La maledicencia de los pueblos, esa pacatería rabiosa que también nos da nuestra imagen de colombianos, nos recuerda los probables rumores en torno a la figura del alcalde de un municipio que desapareció por completo, de cuenta de su propia incapacidad y, antes que nada, de la sordera de sus autoridades. El alcalde, el cura párroco, el profesor, el parlante coronando una guadua como vehículo predilecto de comunicación, entonces, aparecen como el pulso remoto de la Colombia de entonces (y tan parecida a esta de ahora), en la que las pandemias mundiales difícilmente causaban miedo, y en la que la violencia recién estrenada alrededor del narcotráfico neutralizaba cualquier otro tipo de amenaza; un país en el que la vida era tan frágil, cualquier amenaza parecía poca cosa.
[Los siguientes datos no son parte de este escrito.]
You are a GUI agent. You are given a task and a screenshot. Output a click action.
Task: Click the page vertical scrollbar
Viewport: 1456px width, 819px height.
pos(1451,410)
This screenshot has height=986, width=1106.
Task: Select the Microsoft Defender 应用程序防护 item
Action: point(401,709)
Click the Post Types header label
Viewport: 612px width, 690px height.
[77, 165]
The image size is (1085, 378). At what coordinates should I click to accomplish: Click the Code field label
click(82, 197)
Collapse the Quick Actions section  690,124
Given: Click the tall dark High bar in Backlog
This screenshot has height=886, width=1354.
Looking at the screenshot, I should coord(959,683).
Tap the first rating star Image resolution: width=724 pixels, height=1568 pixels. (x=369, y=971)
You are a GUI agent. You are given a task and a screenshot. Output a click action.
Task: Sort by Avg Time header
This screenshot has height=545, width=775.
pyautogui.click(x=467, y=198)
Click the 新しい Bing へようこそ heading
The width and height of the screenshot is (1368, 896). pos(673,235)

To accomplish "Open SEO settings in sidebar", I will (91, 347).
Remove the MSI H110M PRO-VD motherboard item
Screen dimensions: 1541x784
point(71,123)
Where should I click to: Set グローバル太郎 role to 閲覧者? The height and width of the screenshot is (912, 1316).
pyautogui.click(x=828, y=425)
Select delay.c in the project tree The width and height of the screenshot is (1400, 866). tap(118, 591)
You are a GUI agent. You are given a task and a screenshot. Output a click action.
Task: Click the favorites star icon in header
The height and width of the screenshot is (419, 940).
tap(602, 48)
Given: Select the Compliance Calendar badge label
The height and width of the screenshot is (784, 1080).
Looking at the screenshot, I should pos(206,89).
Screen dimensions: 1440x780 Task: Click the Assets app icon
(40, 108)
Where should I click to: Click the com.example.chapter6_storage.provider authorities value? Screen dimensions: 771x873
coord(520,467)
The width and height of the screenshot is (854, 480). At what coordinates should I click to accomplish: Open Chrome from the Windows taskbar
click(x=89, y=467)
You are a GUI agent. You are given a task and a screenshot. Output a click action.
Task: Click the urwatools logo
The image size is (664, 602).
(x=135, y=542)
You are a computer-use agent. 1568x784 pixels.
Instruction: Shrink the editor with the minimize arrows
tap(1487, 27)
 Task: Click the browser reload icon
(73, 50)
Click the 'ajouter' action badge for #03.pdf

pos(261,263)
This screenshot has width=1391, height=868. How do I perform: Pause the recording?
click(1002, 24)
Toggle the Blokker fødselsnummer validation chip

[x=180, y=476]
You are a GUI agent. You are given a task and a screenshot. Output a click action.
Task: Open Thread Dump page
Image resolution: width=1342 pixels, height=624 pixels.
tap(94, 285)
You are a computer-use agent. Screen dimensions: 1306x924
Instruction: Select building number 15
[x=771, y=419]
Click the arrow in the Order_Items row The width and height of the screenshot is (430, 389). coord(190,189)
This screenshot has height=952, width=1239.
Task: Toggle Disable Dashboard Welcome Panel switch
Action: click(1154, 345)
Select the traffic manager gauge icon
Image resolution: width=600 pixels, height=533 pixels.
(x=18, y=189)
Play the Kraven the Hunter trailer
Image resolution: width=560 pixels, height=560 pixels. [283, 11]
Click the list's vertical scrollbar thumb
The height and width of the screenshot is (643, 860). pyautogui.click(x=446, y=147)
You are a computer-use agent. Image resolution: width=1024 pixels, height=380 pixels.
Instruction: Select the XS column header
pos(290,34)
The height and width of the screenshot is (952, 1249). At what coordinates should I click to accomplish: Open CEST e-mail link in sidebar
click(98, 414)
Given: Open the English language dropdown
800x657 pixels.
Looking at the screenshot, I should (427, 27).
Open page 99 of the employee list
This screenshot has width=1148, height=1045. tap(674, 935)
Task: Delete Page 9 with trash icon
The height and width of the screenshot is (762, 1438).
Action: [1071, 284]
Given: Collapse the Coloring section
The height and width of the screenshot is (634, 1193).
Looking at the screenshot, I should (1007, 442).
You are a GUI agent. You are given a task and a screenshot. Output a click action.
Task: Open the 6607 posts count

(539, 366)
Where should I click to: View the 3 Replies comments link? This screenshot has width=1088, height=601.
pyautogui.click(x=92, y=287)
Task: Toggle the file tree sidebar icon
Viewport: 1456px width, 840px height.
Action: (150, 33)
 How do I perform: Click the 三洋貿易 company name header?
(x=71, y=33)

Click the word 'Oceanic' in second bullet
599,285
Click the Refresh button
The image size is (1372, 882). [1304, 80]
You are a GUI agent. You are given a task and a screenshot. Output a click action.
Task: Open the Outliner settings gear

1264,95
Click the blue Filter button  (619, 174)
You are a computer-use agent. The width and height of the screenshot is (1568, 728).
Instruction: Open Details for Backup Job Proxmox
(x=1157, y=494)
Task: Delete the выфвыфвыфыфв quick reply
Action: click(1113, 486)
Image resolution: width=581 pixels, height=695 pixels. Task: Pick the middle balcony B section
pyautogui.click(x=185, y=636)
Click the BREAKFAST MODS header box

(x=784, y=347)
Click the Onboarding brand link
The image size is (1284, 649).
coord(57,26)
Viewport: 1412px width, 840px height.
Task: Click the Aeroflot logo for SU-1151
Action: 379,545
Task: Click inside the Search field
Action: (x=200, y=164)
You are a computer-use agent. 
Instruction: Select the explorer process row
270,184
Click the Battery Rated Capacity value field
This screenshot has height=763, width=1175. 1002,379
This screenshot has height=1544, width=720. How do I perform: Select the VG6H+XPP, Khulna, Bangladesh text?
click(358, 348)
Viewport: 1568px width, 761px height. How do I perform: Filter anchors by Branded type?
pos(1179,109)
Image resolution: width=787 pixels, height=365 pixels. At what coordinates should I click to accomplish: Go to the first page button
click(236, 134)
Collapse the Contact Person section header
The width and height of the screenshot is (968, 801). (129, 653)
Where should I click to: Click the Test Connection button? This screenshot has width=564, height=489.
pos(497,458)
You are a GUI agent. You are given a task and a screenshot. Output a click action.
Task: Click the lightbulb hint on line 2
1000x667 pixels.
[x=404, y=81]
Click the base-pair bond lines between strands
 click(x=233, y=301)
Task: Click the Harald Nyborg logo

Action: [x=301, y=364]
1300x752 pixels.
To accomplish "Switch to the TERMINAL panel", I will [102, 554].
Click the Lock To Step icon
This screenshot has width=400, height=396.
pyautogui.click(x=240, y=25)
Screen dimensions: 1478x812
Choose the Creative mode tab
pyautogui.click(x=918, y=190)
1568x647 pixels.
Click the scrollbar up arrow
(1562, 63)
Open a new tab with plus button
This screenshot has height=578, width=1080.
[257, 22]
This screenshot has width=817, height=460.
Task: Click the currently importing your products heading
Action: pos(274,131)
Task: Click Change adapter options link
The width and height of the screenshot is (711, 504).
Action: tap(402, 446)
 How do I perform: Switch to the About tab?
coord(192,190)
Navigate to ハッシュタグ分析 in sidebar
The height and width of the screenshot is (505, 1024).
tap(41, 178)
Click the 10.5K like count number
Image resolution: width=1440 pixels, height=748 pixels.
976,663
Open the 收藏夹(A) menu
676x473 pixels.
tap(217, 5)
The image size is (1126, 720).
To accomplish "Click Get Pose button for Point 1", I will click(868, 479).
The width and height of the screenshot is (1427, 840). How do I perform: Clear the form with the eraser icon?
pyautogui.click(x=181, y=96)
Las búsquedas de los habitantes de este Armero de ficción muestran lo endeble de los recuerdos, nadie tiene las respuestas necesarias para encontrar una salida justa ante la amenaza del volcán. Un sopor invade a todos los armeritas, ignorados desde el centro del país. Ni el terror radial de Wells, como bien señala uno de sus personajes, hubiera roto la terca modorra de sus habitantes, y de sus distantes observadores cruzados de brazos. 

Un amor separado por el desastre. Miles de vidas cegadas en un estallido tan violento como ignorado en años posteriores. Una paradoja subyace en este relato. Tal vez menos oscura para quienes nos hemos acostumbrado al “nada está pasando” que como mantra mentiroso nos dicen desde siempre los señores del poder, los del centro, los de las leyes, los que nunca terminan bajo la tierra ¿Cómo entender que uno de los desastres históricos más grandes del siglo XX, uno de los más letales acontecimientos de la naturaleza, apenas si suscite una o dos imágenes en la memoria del colombiano promedio? O peor todavía ¿Cómo ha sido posible que, algo que deberíamos tener tan presente (la desidia gubernamental, la sevicia de las autoridades, la orfandad de las víctimas, el absurdo de un no hacer nada) se haya olvidado con tanta contundencia? Las últimas páginas de esta novela tienen un ritmo ensordecedor, logran traducir, en una medida novedosa, el vértigo, la desazón, la ceremoniosa manía de hundirse en un abismo tan profundo como nuestra histórica ignorancia. 

Conocí Armero, su historia, no en un comentario familiar, no en el recuento colegial de nuestra historia, como debería esperarse. La primera referencia que tuve fue en una lectura de estudiante en la Universidad del Valle: en La historia en migajas, el historiador francés François Dosse hablaba de como los seres humanos han sido absorbidos por su temporalidad: “Su libertad se reduce a esta imagen trágica de la niña colombiana atrapada para siempre en una masa fangosa de erupción volcánica de la cual solo se la sacará para dejarla morir…”. Era un libro de 1988, traducido al español en el 2006. Era apenas un hilo del cual tirar, y en una memoria extraña, ajena.

Hace un par de años, el increíble documental de Rubén Mendoza, El Valle sin sombras (2015), me señaló el imponente exceso de descuidos y revictimizaciones que, después de 1985, perpetrara el Estado colombiano. Un alud de infamias (terrible y boba metáfora, pero necesaria). Los pocos sobrevivientes se convirtieron en parias, de cuenta de ese talento tradicional de las elites políticas colombianas. 

Leer Los sordos ya no hablan , en esta reedición, sorprende. No sólo porque sea un retorno a una memoria propia, necesaria, imprescindible. Además, implica la necesidad de estar mirando el pasado, de resistirse a los que lo quieren sepultar en un escaparate de anécdotas para olvidar. Se nos enseñó, con los relatos truculentos del Antiguo Testamento, a no mirar atrás por el temor de terminar convertidos en estatuas de sal, como la sumisa mujer de Lot. Este ensayo sobre la sordera nos obliga a volver sobre el desastre que pesa en nosotros. Algo así jamás debió pasar, por supuesto. Y todavía, sin embargo, se nos obliga a no mirar hacia el abismo, a cerrar los ojos y no hacer ni preguntar. Este libro es una invitación, finalmente, a hablar y a escuchar, al arte del diálogo necesario en la vida, y al que nos hemos cerrado durante siglos en el país de los sordos.